Travis Dechene, midfielder, Newville Big Spring (Pa.)

One in an occasional series.

By Al Mattei

Travis Dechene only wanted what was best for his high school.

And it didn't matter that he was one of three boys playing for the Newville Big Spring (Pa.) field hockey team, or whether the team finished near the bottom of the league, or that he was also a participant in football, swimming, and track.

All he wanted to do was play. But if opposition from administrators and opposing players didn't stop him from playing field hockey, back pain first treated in 2003 eventually would.

It wasn't a back strain from playing hockey, though. It was bone cancer.

Aggressive treatments commenced at Johns Hopkins University Hospital in Baltimore. But the cancer was even more aggressive.

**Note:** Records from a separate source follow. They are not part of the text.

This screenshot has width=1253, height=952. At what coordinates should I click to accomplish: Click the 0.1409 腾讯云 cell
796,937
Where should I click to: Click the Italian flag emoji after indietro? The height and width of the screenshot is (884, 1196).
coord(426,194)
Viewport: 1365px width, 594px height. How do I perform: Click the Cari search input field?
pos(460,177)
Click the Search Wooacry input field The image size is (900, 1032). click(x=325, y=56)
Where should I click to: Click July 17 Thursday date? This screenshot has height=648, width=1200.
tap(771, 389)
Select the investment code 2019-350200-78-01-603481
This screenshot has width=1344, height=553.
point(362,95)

But as time wore on through chemotherapy, Dechene thought his place had to be elsewhere.

"He would go to the swim meets and cheer on the team," said Big Springs principal John Scudder to The Carlisle Sentinel. He would be exhausted but come in to cheer on Big Spring High School. That's the kind of kid he was - very selfless, very caring."

That selflessness transferred over to the student body. The school's dance marathon was renamed The Trav-A-Palooza Mini-Thon, with proceeds going to his cancer treatments.

He had hoped to graduate at the end of the 2005 academic year, but he lost his battle Oct. 21, 2004.

"He was a wonderful young guy with a heart of gold," Scudder says. "He would do anything for anybody. If you saw Travis, you would never know the pain and suffering he was going through."

Travis Dechene is now in a better place, both as a field hockey pioneer and as a person. And, perhaps, it serves as an object lesson for us all.